[Directions] Could you repeat exactly the lines from the one containing "Task: Open the Image menu" through the last line of the records, with no pictures?

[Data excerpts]
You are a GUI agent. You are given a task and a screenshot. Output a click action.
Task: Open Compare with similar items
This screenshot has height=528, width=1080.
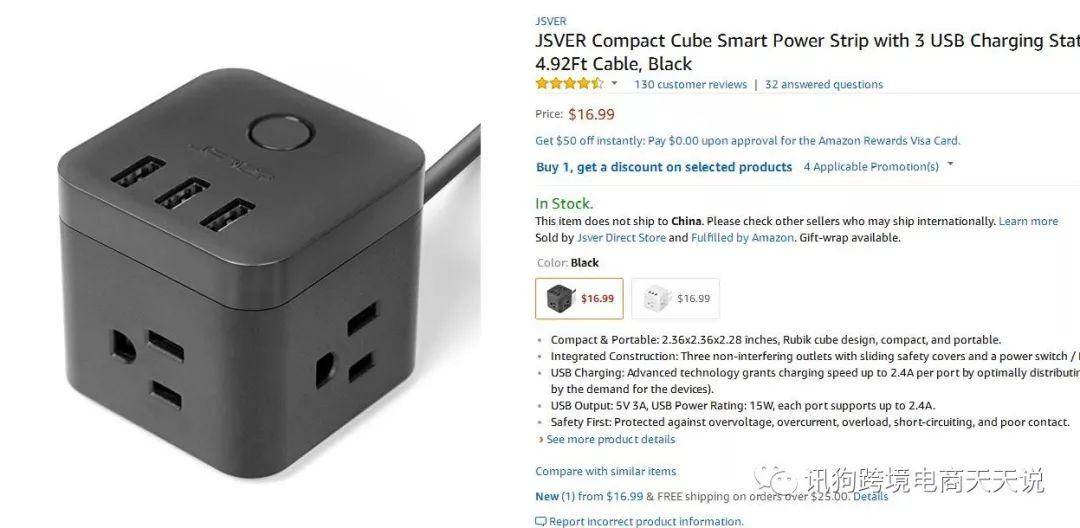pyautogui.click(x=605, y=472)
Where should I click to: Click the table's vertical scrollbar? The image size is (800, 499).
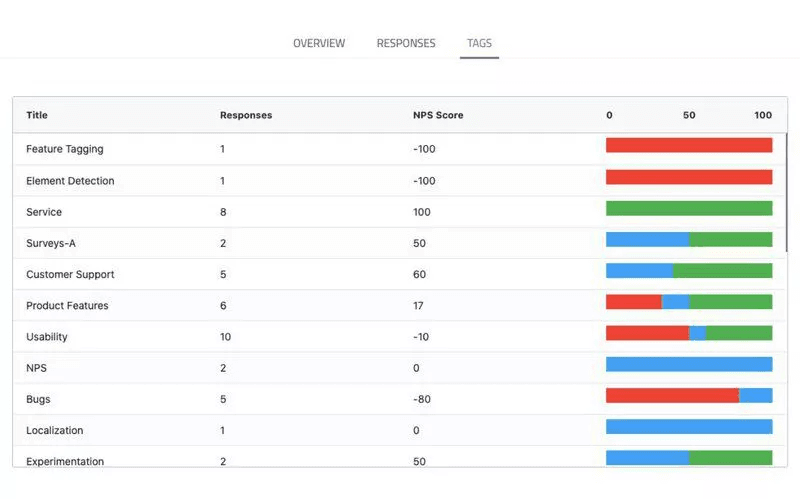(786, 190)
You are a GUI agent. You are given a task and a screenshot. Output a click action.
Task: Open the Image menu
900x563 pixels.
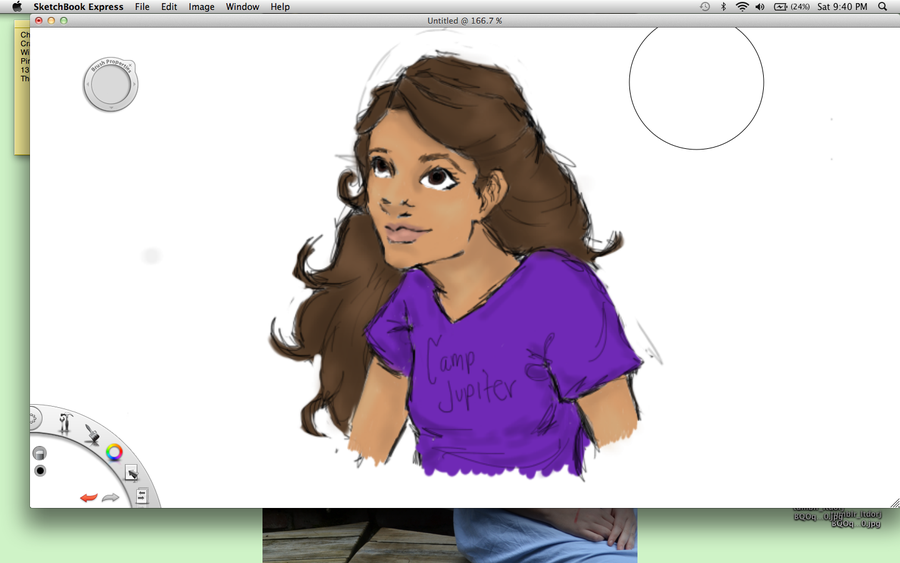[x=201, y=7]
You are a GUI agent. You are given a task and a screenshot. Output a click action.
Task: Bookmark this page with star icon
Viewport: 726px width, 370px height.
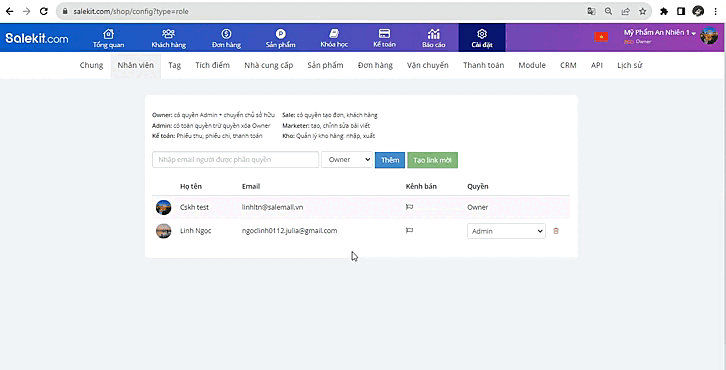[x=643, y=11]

[Output for this exercise]
Task: Open the Image menu
900x563 pixels.
[x=201, y=7]
You are a GUI agent. You are given a task and a screenshot. Output a click action.
Task: Bookmark this page with star icon
Viewport: 726px width, 370px height.
[x=643, y=11]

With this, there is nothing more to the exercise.